Attention-Aligned CNN Training
The CNN fθ​ is trained to minimize a joint objective:
L=LCE​+λLattn​
where LCE​ is the standard cross-entropy loss and Lattn​ is the KL divergence between the normalized CAM saliency map Sθ​(xi​,yi​) and the WeCLIP+ attention map MVL​(xi​,yi​). The training schedule consists of two phases: initial epochs focus solely on attention alignment, followed by joint optimization with a ramped λ to prioritize attention supervision.
Hyperparameters (λ,Eattn​) are selected via grid search using a composite metric, Optim Value:
Optim Value=ValAcc×(1−Lattn​)
which favors configurations that jointly maximize accuracy and minimize attention divergence.

Figure 1: ColorMNIST: Optim Value across (λ,Eattn​), illustrating the impact of attention alignment hyperparameters on joint accuracy and attention loss.
Experimental Evaluation
Datasets and Baselines
Experiments are conducted on ColorMNIST and DecoyMNIST, benchmarks designed to test model reliance on spurious correlations. In ColorMNIST, digit classes are assigned unique colors during training, with color mappings reversed at test time. DecoyMNIST augments digits with class-indicative gray patches, creating spurious associations.

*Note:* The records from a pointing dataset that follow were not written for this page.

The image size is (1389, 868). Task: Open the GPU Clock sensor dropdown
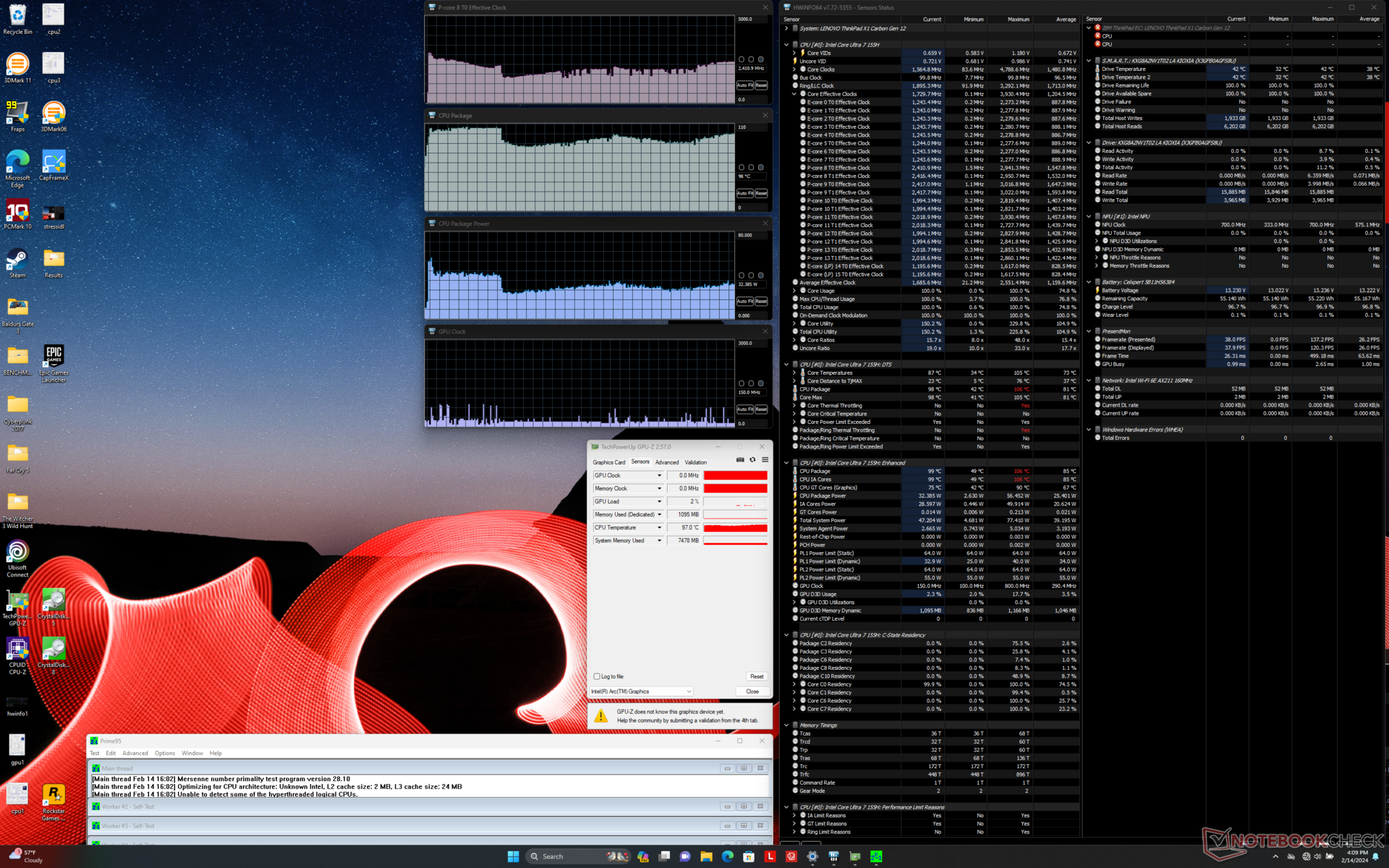coord(659,476)
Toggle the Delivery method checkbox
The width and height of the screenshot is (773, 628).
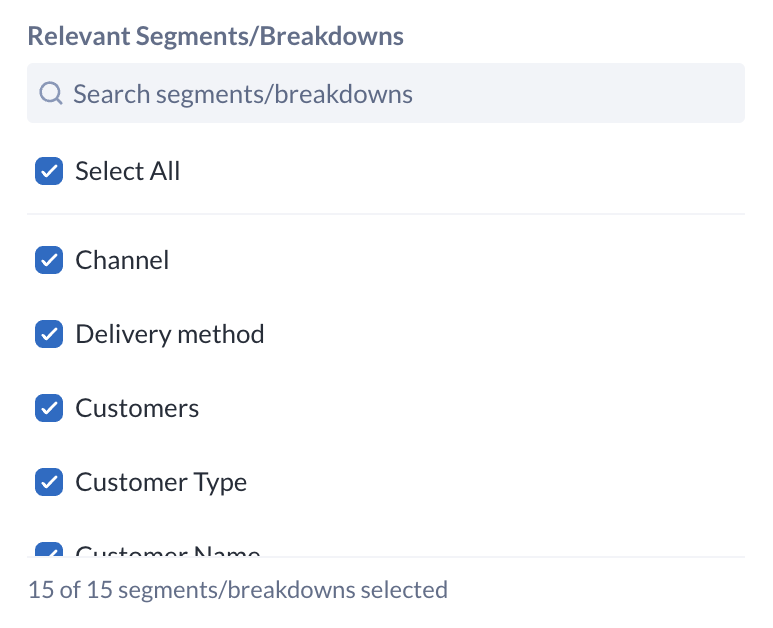[x=49, y=334]
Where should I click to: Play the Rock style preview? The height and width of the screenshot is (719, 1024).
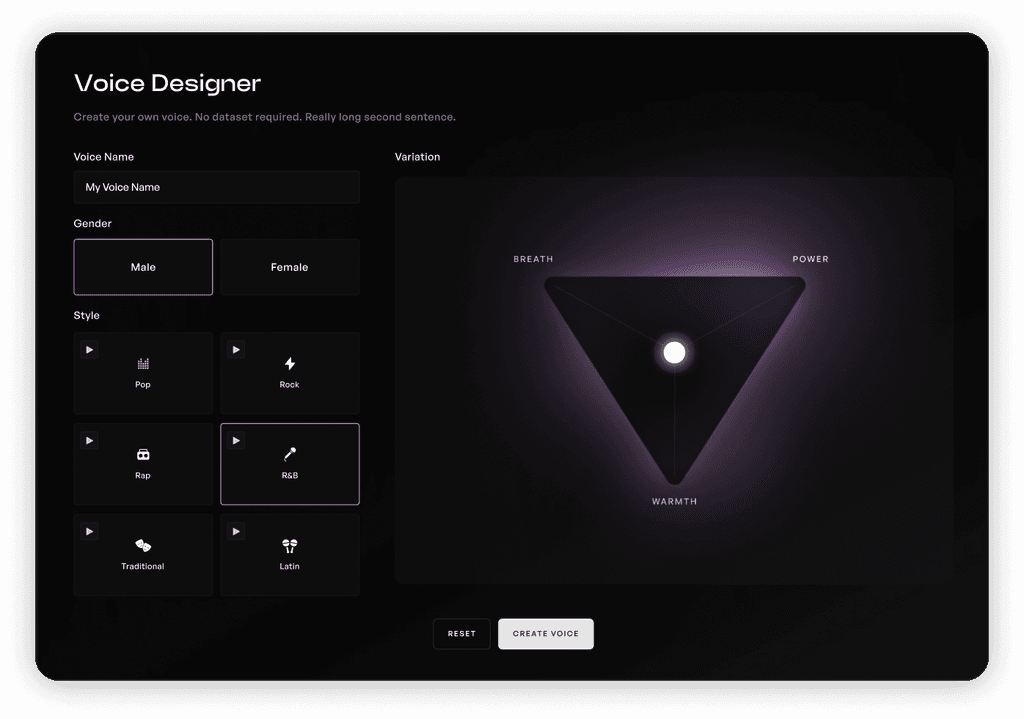click(236, 349)
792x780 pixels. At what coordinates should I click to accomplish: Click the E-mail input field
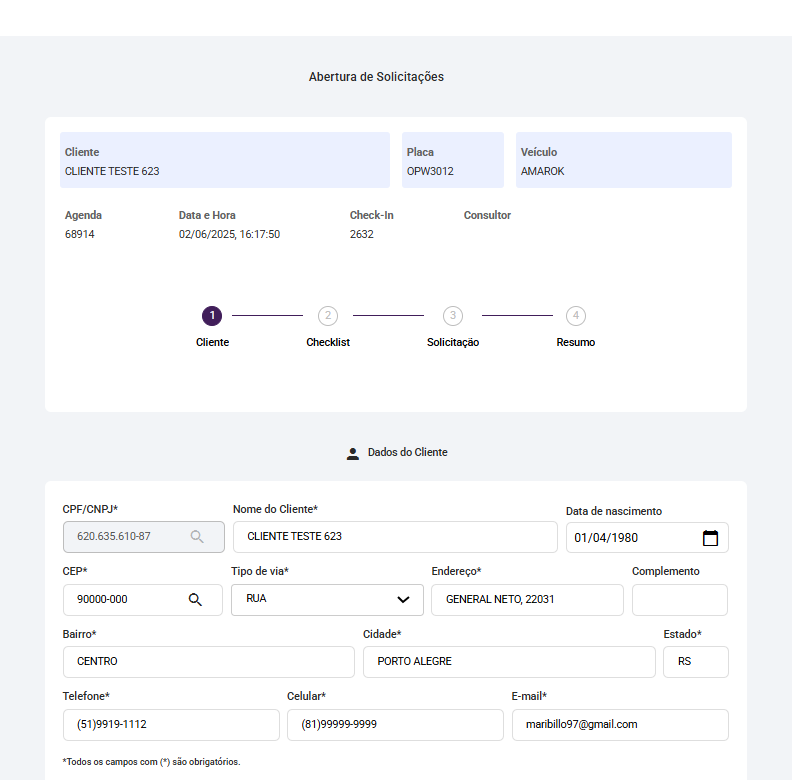pos(620,725)
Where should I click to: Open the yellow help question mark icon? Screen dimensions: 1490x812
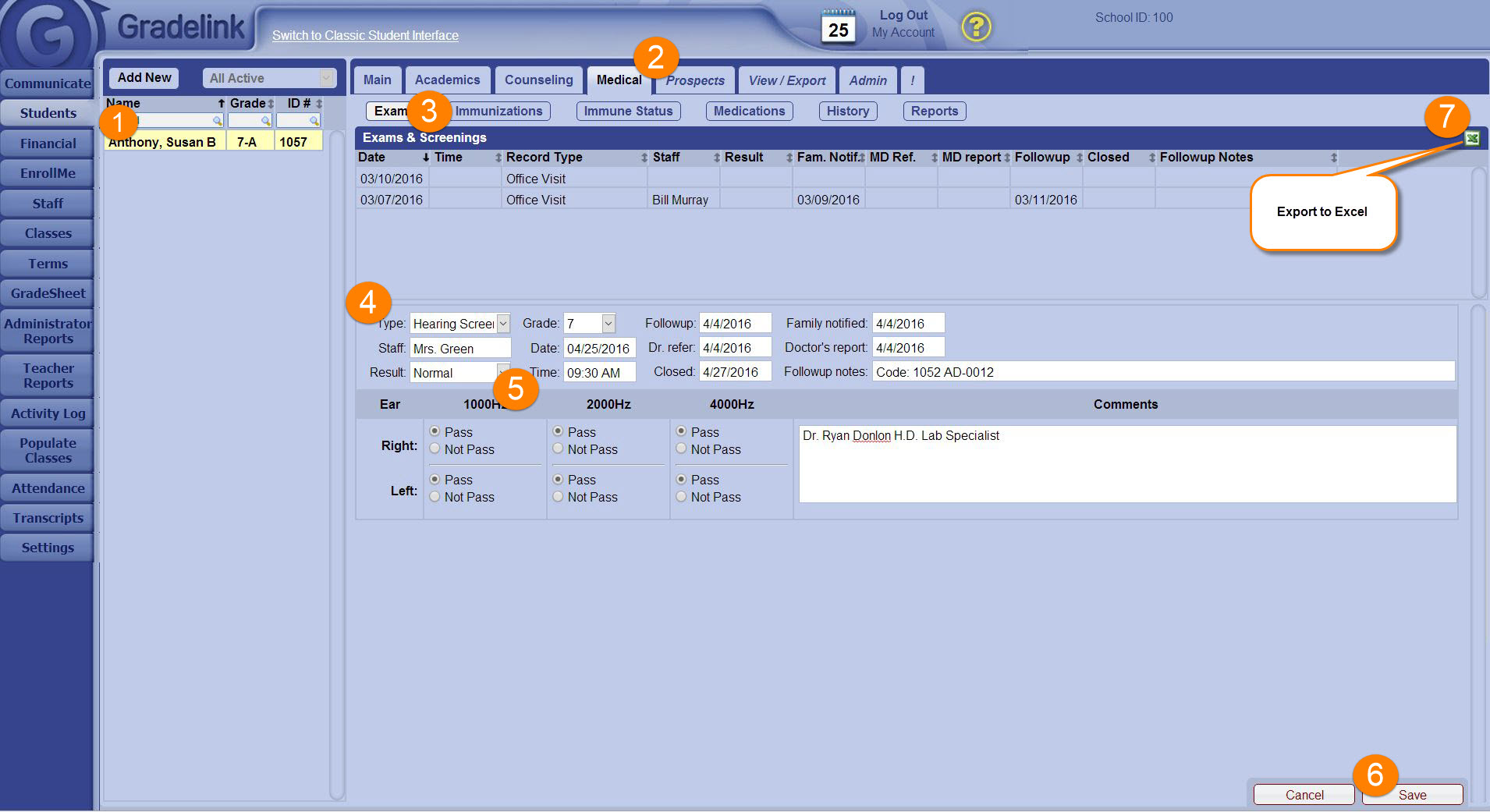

Baselines include a vanilla CNN (Base), concept distillation (CDBS), and explanation regularization methods (RRR, CDEP).
Quantitative Results
On ColorMNIST, the baseline CNN achieves only 0.1% accuracy, indicating complete shortcut reliance. RRR performs similarly, while CDEP and CDBS reach 31.0% and 50.93% respectively. The proposed method achieves 64.88±2.85%, outperforming annotation-heavy baselines and demonstrating effective shortcut mitigation.
On DecoyMNIST, manual supervision methods achieve near-perfect accuracy ($97.2$–99.0%). The proposed method attains 96.19±0.35%, remaining competitive despite relying solely on automatically generated pseudo-maps.
Qualitative Analysis
Saliency map comparisons reveal that attention alignment shifts model focus from spurious cues (color, corner patches) to digit shape, aligning with human intuition.
(Figure 2)
Figure 2: Qualitative comparison of saliency maps on ColorMNIST and DecoyMNIST, showing original inputs, base model saliency, and attention-aligned saliency. Brighter regions indicate higher saliency.
Implementation Considerations
- Computational Requirements: Precomputing and storing attention maps for large datasets can be memory-intensive. On-the-fly generation is a promising direction for future work.
- Backbone Agnosticism: The framework is compatible with various CNN architectures and differentiable saliency techniques. Extension to Vision Transformers is feasible by adapting the attribution mechanism.
- Hyperparameter Sensitivity: Performance is sensitive to the choice of λ and Eattn​, necessitating careful grid search.
- Bias in Teacher Signals: Reliance on VLM-generated attention maps may introduce biases inherent to the teacher model. Mitigation strategies include debiasing or ensemble teacher approaches.
Limitations and Future Directions
The evaluation is restricted to simple benchmarks; extension to complex, high-dimensional datasets is necessary to assess generalizability. Memory overhead from precomputed maps and potential teacher bias are open challenges. Future work should explore dynamic attention map generation, broader dataset coverage, and robust debiasing techniques.
Conclusion
This work presents a scalable, annotation-free framework for cognitive attention alignment in vision-LLMs, leveraging language-driven attention maps to guide neural networks toward task-relevant features. The approach achieves state-of-the-art accuracy on ColorMNIST and remains competitive on DecoyMNIST, requiring no human-provided saliency or concept labels. The framework is flexible, backbone-agnostic, and amenable to extension. Future research should address scalability, teacher bias, and applicability to more complex domains, advancing the integration of cognitive inductive biases in deep learning systems.